### PROMPT:
Look below for the line with "vBulletin® (207, 2553)" and the line with "morfootball@outlook.com (616, 737)"; repeat exactly those two lines and all lines between them, but no pictures.

Collected data entries:
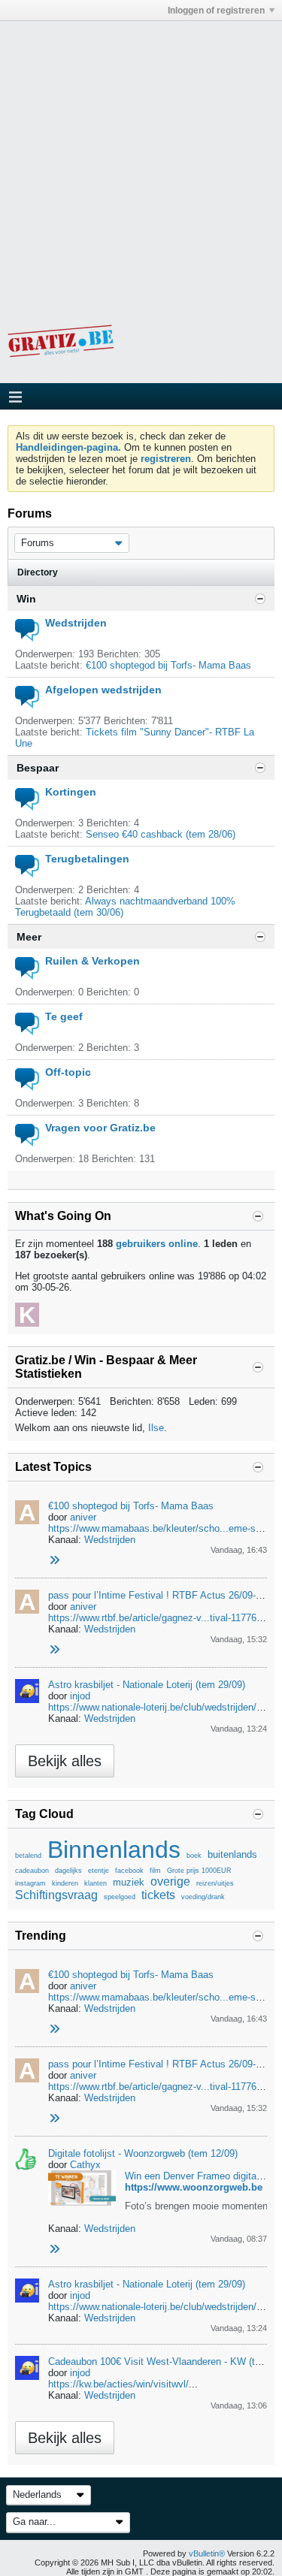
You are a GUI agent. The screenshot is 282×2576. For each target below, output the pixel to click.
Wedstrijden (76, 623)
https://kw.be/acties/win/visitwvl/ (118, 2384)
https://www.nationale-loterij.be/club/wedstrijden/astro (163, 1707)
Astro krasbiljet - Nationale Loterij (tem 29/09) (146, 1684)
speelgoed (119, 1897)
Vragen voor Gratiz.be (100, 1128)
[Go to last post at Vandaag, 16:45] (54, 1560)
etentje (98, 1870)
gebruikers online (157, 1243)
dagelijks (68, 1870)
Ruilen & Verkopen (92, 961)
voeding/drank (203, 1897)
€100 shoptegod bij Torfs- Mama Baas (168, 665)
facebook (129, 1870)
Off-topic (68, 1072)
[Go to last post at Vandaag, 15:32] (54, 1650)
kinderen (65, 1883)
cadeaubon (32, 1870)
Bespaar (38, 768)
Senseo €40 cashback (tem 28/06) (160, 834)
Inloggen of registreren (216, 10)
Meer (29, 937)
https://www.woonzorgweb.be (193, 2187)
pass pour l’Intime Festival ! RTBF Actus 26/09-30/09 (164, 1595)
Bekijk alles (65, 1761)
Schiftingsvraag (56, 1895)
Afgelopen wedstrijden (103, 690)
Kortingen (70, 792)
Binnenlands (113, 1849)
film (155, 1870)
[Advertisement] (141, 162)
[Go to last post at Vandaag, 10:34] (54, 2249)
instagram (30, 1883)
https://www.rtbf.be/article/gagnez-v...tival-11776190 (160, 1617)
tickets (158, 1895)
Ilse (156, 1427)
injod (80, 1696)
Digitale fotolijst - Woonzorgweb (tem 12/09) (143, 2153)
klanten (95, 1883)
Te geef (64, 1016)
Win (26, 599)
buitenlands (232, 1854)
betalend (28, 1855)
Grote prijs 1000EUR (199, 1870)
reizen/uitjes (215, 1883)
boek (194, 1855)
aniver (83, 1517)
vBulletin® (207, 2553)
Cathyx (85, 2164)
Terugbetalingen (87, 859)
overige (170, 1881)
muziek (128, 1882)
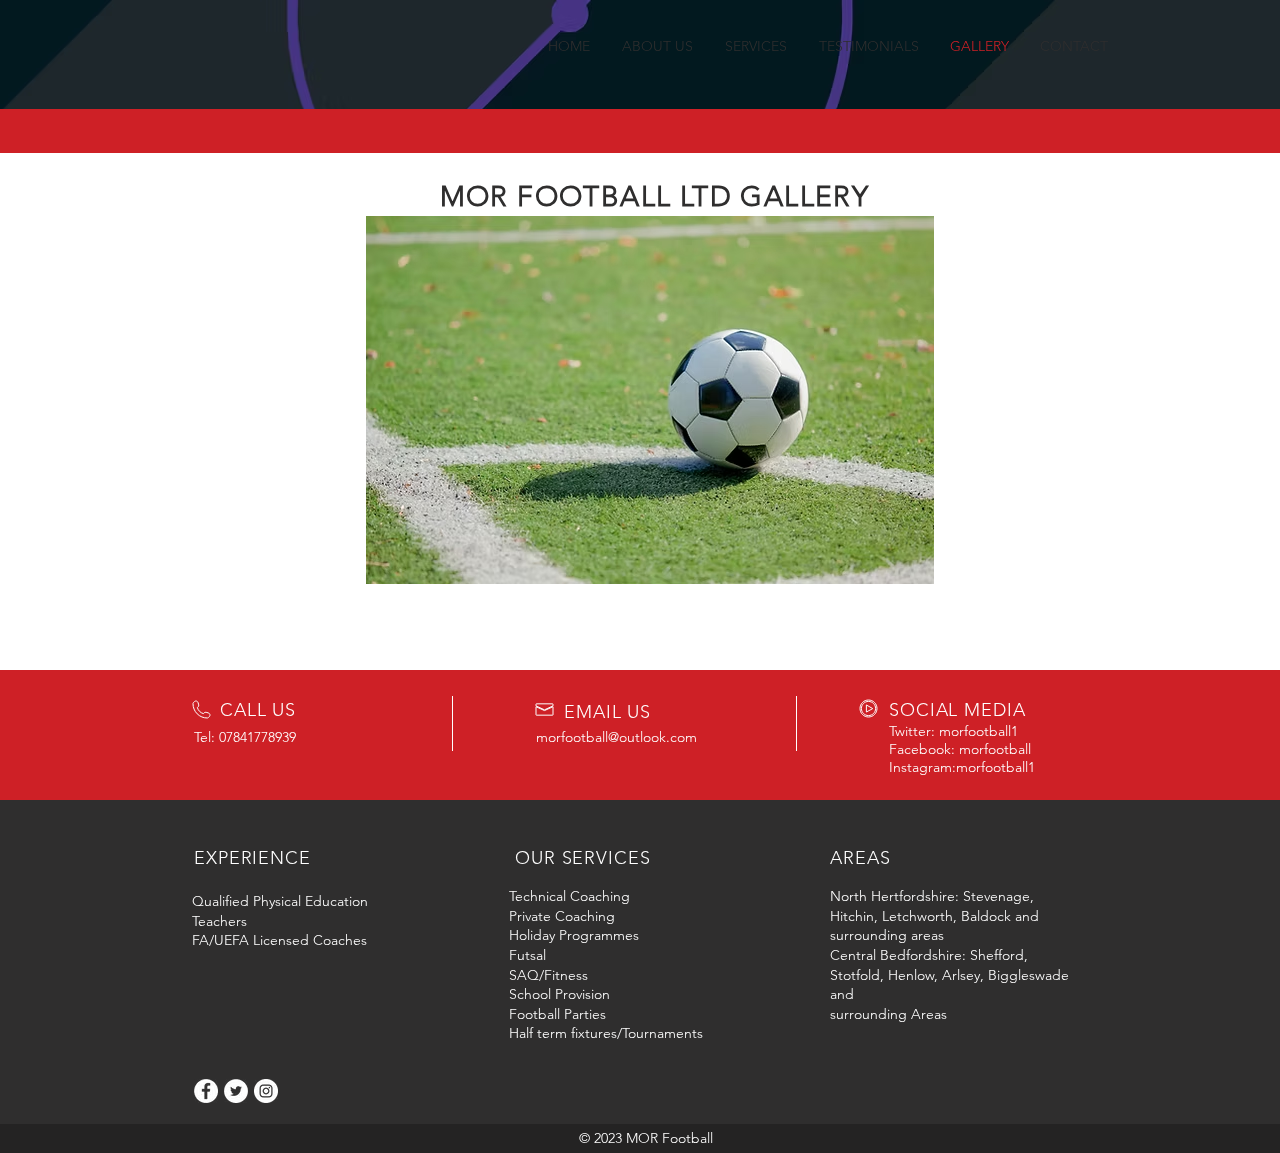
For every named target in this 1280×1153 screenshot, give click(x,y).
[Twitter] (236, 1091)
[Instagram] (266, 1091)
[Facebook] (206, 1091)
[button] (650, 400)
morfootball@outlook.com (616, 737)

--

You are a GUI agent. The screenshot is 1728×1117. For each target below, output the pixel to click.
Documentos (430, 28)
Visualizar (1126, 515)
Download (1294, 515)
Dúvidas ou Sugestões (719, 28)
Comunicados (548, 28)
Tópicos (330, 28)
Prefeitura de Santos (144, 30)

### RESPONSE TO THE TASK:
vBulletin® (207, 2553)
Cathyx (85, 2164)
Terugbetalingen (87, 859)
overige (170, 1881)
muziek (128, 1882)
For every named target in this 1280×1153 screenshot, give click(x,y).
[Twitter] (236, 1091)
[Instagram] (266, 1091)
[Facebook] (206, 1091)
[button] (650, 400)
morfootball@outlook.com (616, 737)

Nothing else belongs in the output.